## Exercise description
Convert the rows below into a Markdown table with the columns Number and Row, beginning at the line that has "Schiffsschrauben II (70, 628)" and stopping after the line that has "Mabuchi Motore (63, 348)". Number each line in order and skip any blank lines.

▼

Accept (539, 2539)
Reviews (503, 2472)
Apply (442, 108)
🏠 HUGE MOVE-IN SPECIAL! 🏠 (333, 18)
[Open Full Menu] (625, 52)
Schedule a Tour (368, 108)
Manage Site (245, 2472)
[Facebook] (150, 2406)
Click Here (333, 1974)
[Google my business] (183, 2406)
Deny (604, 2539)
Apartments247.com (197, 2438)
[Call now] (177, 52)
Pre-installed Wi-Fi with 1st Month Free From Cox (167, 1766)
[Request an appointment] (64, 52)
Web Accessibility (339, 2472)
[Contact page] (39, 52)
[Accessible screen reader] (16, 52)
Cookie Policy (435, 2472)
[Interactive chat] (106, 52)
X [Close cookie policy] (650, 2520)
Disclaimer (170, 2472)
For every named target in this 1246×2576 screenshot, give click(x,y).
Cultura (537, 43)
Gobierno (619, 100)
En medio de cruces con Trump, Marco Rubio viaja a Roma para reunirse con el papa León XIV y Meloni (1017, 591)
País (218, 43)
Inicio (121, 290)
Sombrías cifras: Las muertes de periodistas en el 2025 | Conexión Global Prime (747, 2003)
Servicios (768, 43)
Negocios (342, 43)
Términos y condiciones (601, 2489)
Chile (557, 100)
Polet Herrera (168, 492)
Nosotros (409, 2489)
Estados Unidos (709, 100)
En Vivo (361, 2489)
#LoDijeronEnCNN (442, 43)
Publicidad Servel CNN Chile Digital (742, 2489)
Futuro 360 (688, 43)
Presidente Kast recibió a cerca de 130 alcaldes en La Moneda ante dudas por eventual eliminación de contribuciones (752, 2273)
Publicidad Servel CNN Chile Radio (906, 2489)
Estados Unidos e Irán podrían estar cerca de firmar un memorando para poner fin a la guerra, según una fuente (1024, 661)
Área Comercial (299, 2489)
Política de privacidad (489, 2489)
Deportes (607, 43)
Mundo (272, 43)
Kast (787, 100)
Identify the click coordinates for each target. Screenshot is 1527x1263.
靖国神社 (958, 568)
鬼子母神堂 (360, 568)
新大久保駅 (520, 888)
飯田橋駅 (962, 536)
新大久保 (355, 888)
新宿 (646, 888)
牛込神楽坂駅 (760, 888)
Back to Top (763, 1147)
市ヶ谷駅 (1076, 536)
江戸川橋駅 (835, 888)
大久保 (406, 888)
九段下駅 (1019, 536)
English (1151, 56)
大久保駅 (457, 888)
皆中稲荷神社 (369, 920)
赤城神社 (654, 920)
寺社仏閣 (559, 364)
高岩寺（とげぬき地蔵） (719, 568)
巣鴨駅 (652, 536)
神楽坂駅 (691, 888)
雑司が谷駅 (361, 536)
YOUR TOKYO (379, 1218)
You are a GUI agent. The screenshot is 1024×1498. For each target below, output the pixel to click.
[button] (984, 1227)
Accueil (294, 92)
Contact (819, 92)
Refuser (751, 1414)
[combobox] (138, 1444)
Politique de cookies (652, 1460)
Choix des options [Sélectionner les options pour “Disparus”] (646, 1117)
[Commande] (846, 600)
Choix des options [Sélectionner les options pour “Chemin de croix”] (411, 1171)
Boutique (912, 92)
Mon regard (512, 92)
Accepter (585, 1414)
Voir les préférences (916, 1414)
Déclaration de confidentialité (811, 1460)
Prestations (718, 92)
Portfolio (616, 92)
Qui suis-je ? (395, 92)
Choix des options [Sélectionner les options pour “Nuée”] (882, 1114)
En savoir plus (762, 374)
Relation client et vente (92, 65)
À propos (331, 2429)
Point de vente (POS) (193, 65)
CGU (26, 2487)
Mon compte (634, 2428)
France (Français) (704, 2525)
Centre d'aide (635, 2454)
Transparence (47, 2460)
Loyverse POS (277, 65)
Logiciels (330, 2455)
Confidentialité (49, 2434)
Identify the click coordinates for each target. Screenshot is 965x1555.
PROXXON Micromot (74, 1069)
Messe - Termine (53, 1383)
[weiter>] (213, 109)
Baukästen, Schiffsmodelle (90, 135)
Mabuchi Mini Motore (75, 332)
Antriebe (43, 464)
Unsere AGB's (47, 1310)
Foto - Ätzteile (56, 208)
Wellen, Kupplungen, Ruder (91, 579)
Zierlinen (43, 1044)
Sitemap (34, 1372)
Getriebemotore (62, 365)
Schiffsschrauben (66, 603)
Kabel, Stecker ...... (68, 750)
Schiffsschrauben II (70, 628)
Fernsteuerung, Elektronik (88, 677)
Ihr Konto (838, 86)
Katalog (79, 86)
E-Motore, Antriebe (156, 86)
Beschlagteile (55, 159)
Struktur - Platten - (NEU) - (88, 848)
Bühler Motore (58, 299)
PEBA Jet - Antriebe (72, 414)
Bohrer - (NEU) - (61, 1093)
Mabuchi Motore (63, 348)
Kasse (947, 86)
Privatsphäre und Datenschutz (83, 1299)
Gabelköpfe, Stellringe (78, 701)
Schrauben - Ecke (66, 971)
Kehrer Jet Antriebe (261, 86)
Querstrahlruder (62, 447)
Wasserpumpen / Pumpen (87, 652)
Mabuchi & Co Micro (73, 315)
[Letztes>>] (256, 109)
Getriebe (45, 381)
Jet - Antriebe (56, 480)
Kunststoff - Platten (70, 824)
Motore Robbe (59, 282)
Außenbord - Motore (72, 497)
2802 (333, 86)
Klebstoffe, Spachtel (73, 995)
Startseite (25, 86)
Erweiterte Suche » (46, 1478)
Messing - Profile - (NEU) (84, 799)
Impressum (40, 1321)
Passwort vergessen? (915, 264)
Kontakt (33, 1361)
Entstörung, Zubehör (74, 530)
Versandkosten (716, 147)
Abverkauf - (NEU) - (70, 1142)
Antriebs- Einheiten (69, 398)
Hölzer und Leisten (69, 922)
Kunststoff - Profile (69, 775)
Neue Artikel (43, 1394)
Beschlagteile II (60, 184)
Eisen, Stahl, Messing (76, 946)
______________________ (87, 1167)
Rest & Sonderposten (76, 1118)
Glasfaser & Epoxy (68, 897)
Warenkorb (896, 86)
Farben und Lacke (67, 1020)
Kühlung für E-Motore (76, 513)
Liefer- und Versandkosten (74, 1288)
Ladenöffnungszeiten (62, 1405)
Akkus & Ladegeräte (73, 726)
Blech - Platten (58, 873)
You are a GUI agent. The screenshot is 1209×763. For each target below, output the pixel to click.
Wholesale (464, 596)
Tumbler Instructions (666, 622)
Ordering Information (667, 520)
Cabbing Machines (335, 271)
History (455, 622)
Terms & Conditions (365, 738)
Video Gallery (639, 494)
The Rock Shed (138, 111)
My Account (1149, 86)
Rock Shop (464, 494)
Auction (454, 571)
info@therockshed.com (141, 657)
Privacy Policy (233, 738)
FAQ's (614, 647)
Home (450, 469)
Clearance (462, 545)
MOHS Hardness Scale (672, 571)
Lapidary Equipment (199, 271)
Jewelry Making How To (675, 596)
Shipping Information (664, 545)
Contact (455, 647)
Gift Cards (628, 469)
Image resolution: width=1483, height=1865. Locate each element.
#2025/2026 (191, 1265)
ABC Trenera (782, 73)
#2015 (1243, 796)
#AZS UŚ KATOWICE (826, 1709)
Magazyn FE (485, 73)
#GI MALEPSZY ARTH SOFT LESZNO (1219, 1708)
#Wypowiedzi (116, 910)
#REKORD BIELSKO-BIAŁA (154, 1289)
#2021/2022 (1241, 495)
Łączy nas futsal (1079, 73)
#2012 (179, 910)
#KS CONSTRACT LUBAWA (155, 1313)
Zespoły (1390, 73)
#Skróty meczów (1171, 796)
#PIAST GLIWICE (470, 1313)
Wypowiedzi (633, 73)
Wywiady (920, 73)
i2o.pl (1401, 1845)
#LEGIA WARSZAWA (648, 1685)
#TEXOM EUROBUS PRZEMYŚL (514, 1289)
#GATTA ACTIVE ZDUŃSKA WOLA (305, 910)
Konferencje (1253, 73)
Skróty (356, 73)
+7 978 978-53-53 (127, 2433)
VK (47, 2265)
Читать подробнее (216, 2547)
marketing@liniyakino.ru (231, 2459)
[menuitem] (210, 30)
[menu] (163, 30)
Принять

▲

## Written reply
| Number | Row |
|---|---|
| 1 | Schiffsschrauben II (70, 628) |
| 2 | Fernsteuerung, Elektronik (88, 677) |
| 3 | Ihr Konto (838, 86) |
| 4 | Katalog (79, 86) |
| 5 | E-Motore, Antriebe (156, 86) |
| 6 | Beschlagteile (55, 159) |
| 7 | Struktur - Platten - (NEU) - (88, 848) |
| 8 | Bühler Motore (58, 299) |
| 9 | PEBA Jet - Antriebe (72, 414) |
| 10 | Bohrer - (NEU) - (61, 1093) |
| 11 | Mabuchi Motore (63, 348) |